The Maltese are spending twice as much as the European average on private healthcare, despite having a free public health care service. It transpires that out-of-pocket spending (OOP) – the term used to described expenses incurred on treatment in private clinics and medicines – in Malta in 2018 was 34.3% of the entire share of health spending in the country which is the fourth highest proportion in the EU.

This data emerged from the State of Health in the EU Report issued by the European Commission which aims to give a snapshot of the health status of Member States including the effectiveness, accessibility and resilience of the health system.

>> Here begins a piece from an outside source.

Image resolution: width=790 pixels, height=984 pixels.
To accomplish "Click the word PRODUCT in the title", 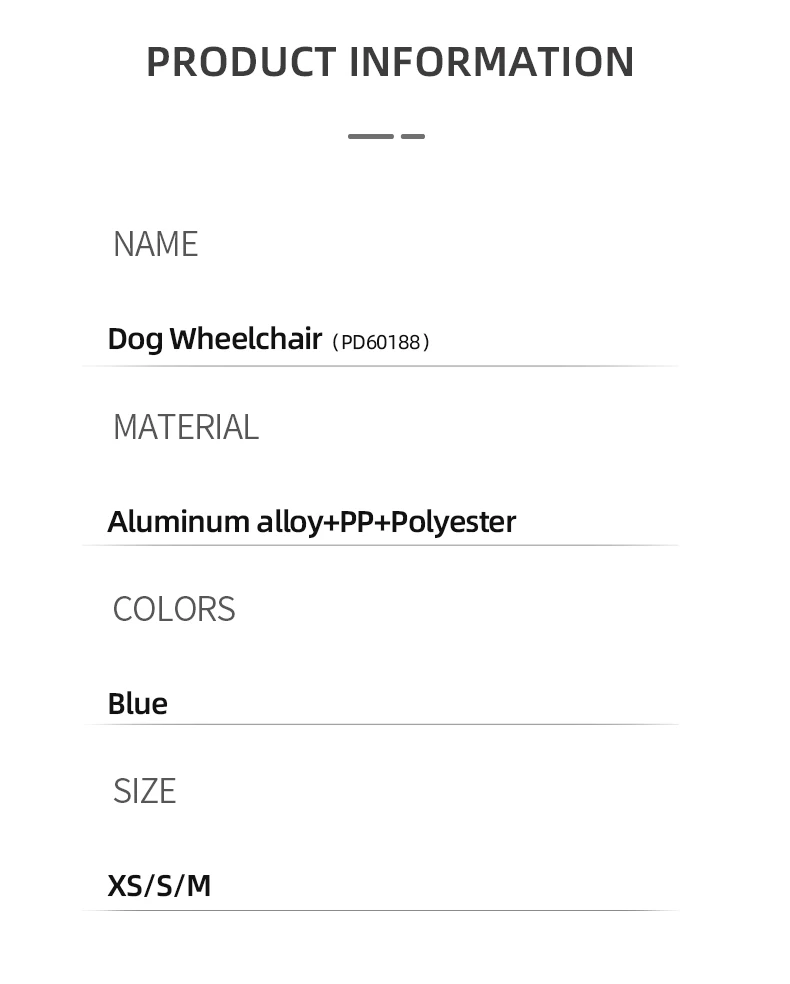I will click(241, 62).
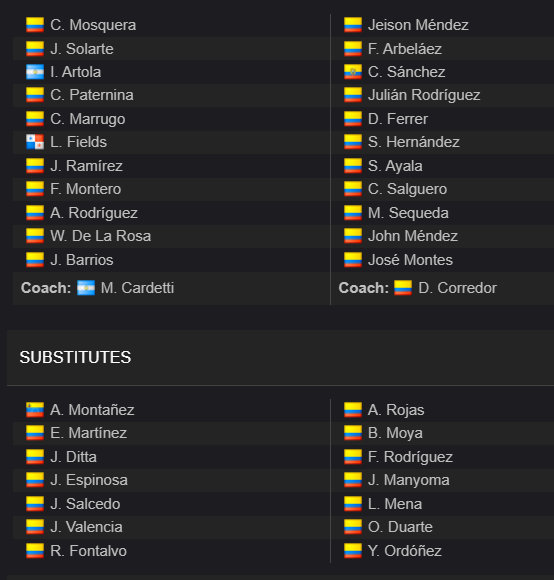Open substitute J. Manyoma's profile

(x=409, y=480)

Spending on outpatient care accounted for the largest share of OOP spending. This is driven by a substantial proportion of the population opting to purchase private primary and outpatient specialist care services, either for longstanding sociocultural reasons – Maltese people with a certain level of income and education have traditionally sought care from private practitioners. However, this is also due to the long waiting lists in State hospitals, whereas the same treatment can be received overnight in the private sector.

Out-of-pocket spending on pharmaceuticals and long-term care was also high. In 2018, OOP spending on health as a share of final household consumption was 5.5%, which is about 80% higher than the EU average of 3.1%.

Malta provides broad benefits, with public health care services and emergency dental care available free of charge to entitled individuals. Children under the age of 16, police and armed forces personnel and those on low incomes are also entitled to free elective dental services, prostheses, glasses and hearing aids. The rest of the population must pay out of pocket for elective dental care, which explains

Malta’s low share of public spending on dental care.

Medicines prescribed during hospital stays and the three days following discharge are available free of charge. Under the Pharmacy of Your Choice Scheme, people with certain chronic conditions are entitled to free medication related to that condition, while people with low income – as established by a means test – are entitled to receive certain medicines on the government formulary list free of charge. The Scheme covered approximately one third of Maltese residents in 2019. However, the majority of the population must pay for other prescribed pharmaceuticals out of pocket, contributing to a high share of pharmaceuticals being paid for from private sources.

Other key findings:

  • Life expectancy in Malta fell by 0.3 years in 2020 as a result of the COVID-19 pandemic, which is below the average decline of 0.7 years recorded across the EU. Until early 2021, widespread testing linked to contact tracing alongside other public health measures contributed to Malta having a lower rate of infection than the EU average.
  • Obesity rates among adults and adolescents in Malta are the highest in the EU. Recent legislation regulating advertising and food provision in schools, along with inter-sectoral investment to promote a culture of physical activity, aims to help tackle this major public health challenge.
  • Life expectancy in Malta is high, but income-based disparities in health status persist. Strong public health policies contribute to low levels of preventable mortality, and deaths from treatable causes have declined substantially in recent decades as a result of improved health system performance.